§ **EXTRACT**
============

In that sense, exercise-related CK-MB elevation is often more of a retrospective interpretive point than the primary clinical decision-maker. Once serious cardiac pathology has been assessed and excluded, it may be reasonable to consider whether the CK-MB elevation was related to recent training or competition.


Why Troponin Replaced CK-MB as the Gold Standard

The limitations of CK-MB in athletes reflect a broader clinical evolution. CK-MB was subsequently shown to lack complete cardiac tissue specificity, especially among athletes in whom skeletal muscle CK-MB concentrations were higher (8.9±1.3% versus 3.3±0.7% in the gastrocnemius muscle of marathoners compared with untrained controls), and released in response to exercise-induced muscle injury. Accordingly, cTn replaced CK-MB as the gold-standard marker for myocardial injury following the Redefinition of Myocardial Infarction in 2000 [4].

Cardiac troponins have largely supplanted CK-MB in routine clinical practice and are now the preferred biomarkers for myocardial injury — when cardiac injury is suspected, evaluation should rely on clinical assessment, ECG, and serial cardiac troponin testing [1].

That said, troponin elevation post-exercise is itself a complex topic. In adolescent adventure race athletes, most cardiac biomarker concentrations returned to baseline by 24–48 h post-exercise, although CK-MB remained elevated after the longer 2-day race, with this response characterised as a standard exercise intensity-dependent response rather than pathological response [9]. The temporal distinction between exercise-related and pathological elevations is clinically useful: a review of the cTn kinetics literature demonstrates a pattern of elevation and peak within the first 4 h after exercise dropping within 24 h; in contrast myocardial necrosis demonstrates a later cTn peak with a slower downslope occurring over several days [10].

As I mentioned earlier, cardiac troponin has become the gold standard biomarker when assessing suspected myocardial injury. In my clinical thinking, this makes sense because cardiac troponin assays are far more specific to cardiac muscle than CK-MB, which can also come from skeletal muscle. That distinction matters especially in athletes, where recent training or competition can complicate the interpretation of CK-MB.

At the same time, I do not treat troponin as a perfect marker in isolation. Exercise itself can cause transient troponin elevations in some athletes, typically with an early peak and decline within about 24 hours [10]. For that reason, I still interpret troponin alongside symptoms, ECG findings, timing, serial measurements, and the wider clinical picture. Even so, troponin’s cardiac specificity, sensitivity, and clinical kinetics usually make it a more useful tool than CK-MB when I am considering a true cardiac event.

============

§ **WHAT YOU WILL DO**
1 - In the text on troponin and CK-MB, in what year did the Redefinition of Myocardial Infarction make cTn the gold-standard marker for myocardial injury?
2 - List everything the writer of the text on troponin and CK-MB says troponin is interpreted alongside.
3 - Extend the text on troponin and CK-MB in athletes, starting after its final sentence.
The entries below the text come from a separate, unrelated source.

§ **RECORDS SHOWN**
============

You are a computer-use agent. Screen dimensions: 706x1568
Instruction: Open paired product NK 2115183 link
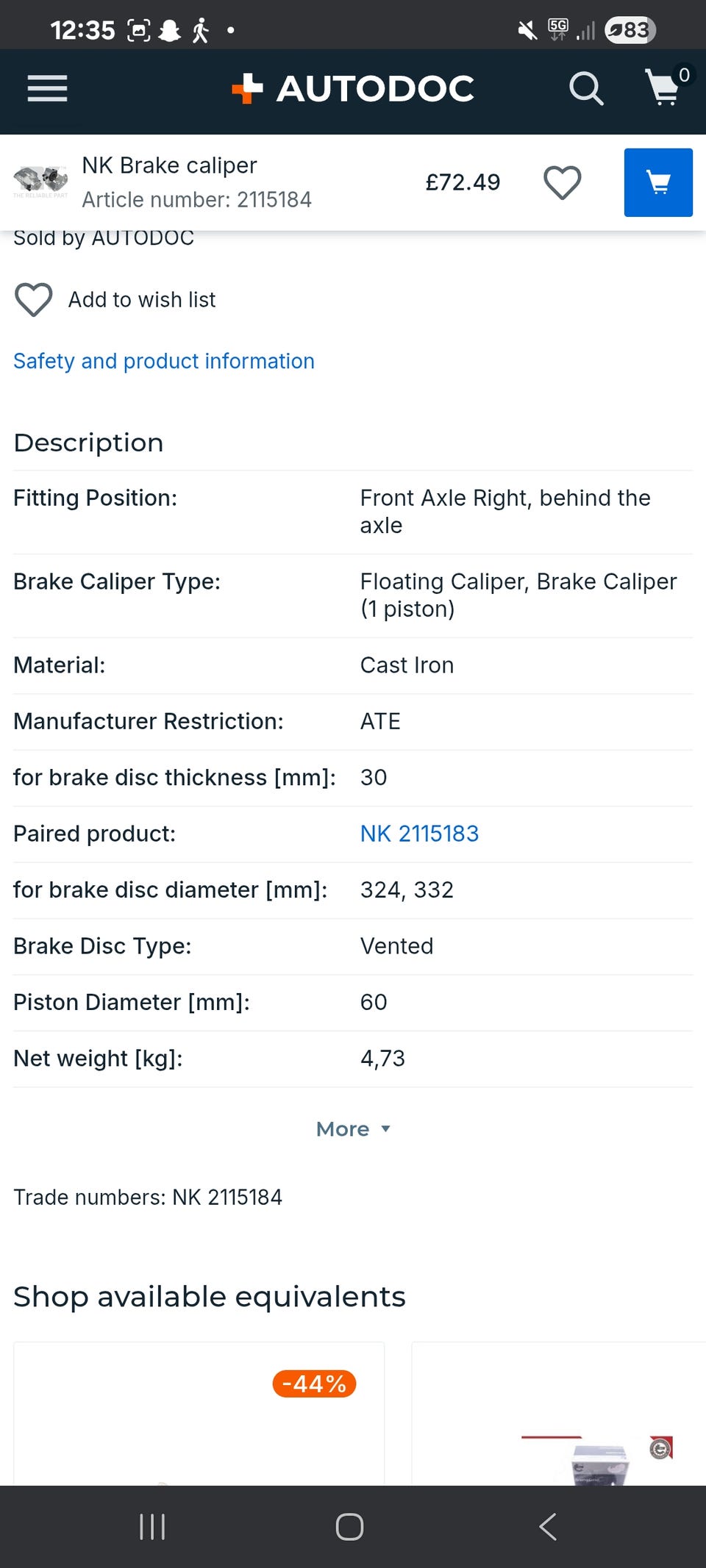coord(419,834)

============

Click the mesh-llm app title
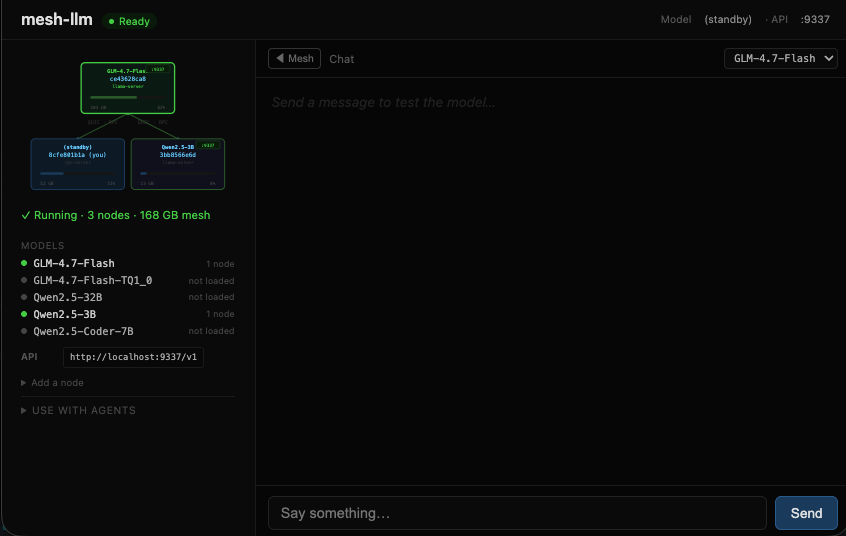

============

§ **SOLVED PROBLEMS**
1 - 2000

2 - Symptoms, ECG findings, timing, serial measurements, and the wider clinical picture.

3 -
I still see CK-MB measured in some clinical settings, particularly in cardiac patients who are being followed on a cardiology ward. In that context, I see CK-MB as a supportive marker rather than a diagnostic anchor. If CK-MB and troponin are both elevated in a patient whose symptoms, ECG, and overall presentation suggest cardiac pathology, CK-MB may add confidence to the broader assessment. But CK-MB alone does not confirm myocardial injury, and a normal CK-MB does not exclude it. For me, it is one piece of context — never the deciding factor on its own.


Conclusion

CK-MB in athletes is a good example of why laboratory results should never be interpreted outside the clinical context. CK-MB was historically useful as a cardiac marker, but it is not completely cardiac-specific. In athletes, recent strenuous exercise, competition, skeletal muscle stress, and training-related muscle adaptation can all make CK-MB harder to interpret than it may first appear.

For me, the most important clinical point is that CK-MB should not be used as the deciding factor when myocardial injury is suspected. A raised CK-MB in an athlete may reflect skeletal muscle release, but that possibility should usually be considered only after serious cardiac causes, such as myocardial infarction and myocarditis, have been assessed appropriately. In acute care, the priority is not to explain the number retrospectively, but to make sure that clinically important cardiac pathology is not missed.

This is why troponin, ECG findings, symptoms, timing, and serial assessment remain central. Troponin is more cardiac-specific and clinically useful than CK-MB, although even troponin can rise transiently after strenuous exercise in some athletes. CK-MB can still provide supportive context in selected situations, but it should never be interpreted in isolation.

Ultimately, CK-MB elevation after hard training is often more of an interpretive challenge than a diagnosis. The safest approach is to combine the laboratory result with the athlete’s recent training history, symptoms, examination findings, ECG, troponin results, and overall clinical picture. When interpreted this way, CK-MB can be understood without causing unnecessary alarm — while still keeping patient safety first.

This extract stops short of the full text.